For each entry below, write an exact copy and leave out the images.

Stored data =>
══════

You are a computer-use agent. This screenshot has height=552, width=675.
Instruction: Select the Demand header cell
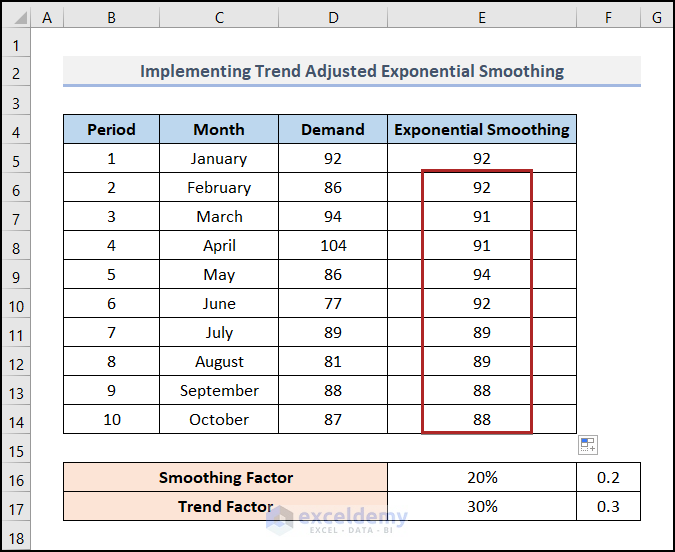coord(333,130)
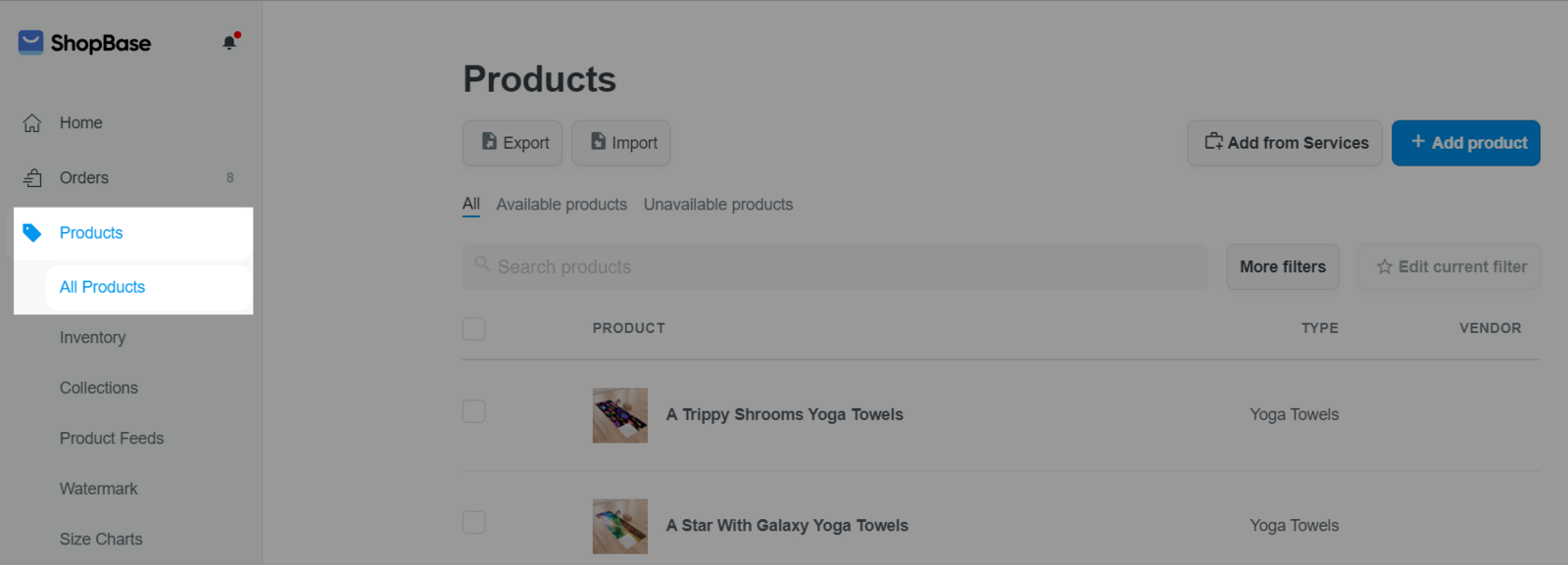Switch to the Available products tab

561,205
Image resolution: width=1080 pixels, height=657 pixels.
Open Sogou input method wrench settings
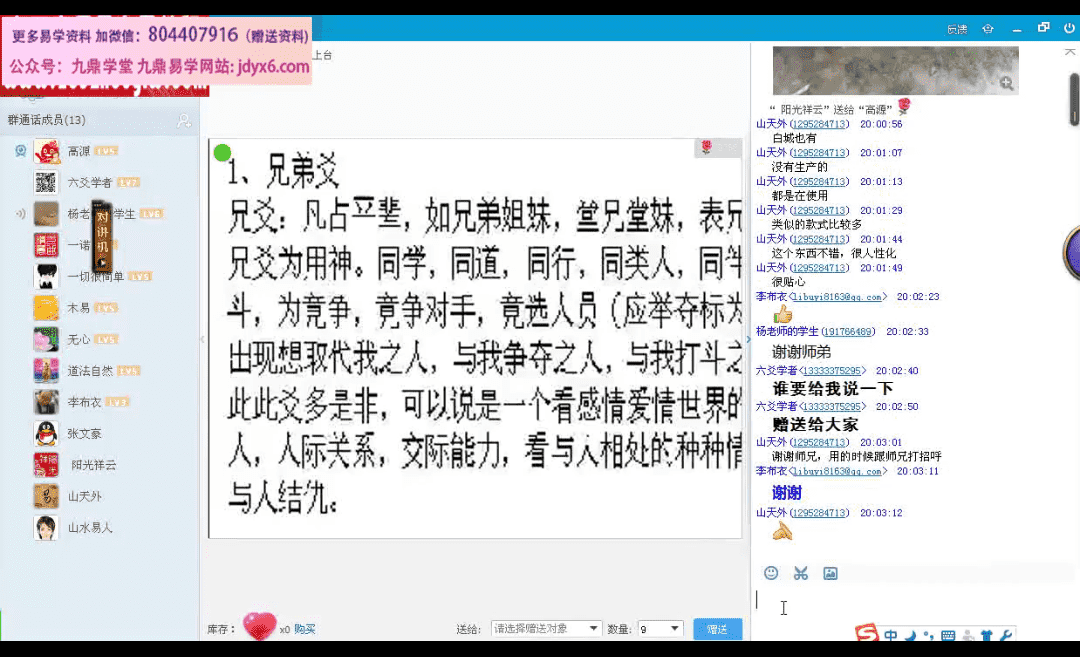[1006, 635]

══════

EXERCISE RESPONSE =>
You are a computer-use agent. This screenshot has height=552, width=675.
Instruction: Select the Demand header cell
coord(333,130)
Switch to the Available products tab

561,205
Image resolution: width=1080 pixels, height=657 pixels.
Open Sogou input method wrench settings
[1006, 635]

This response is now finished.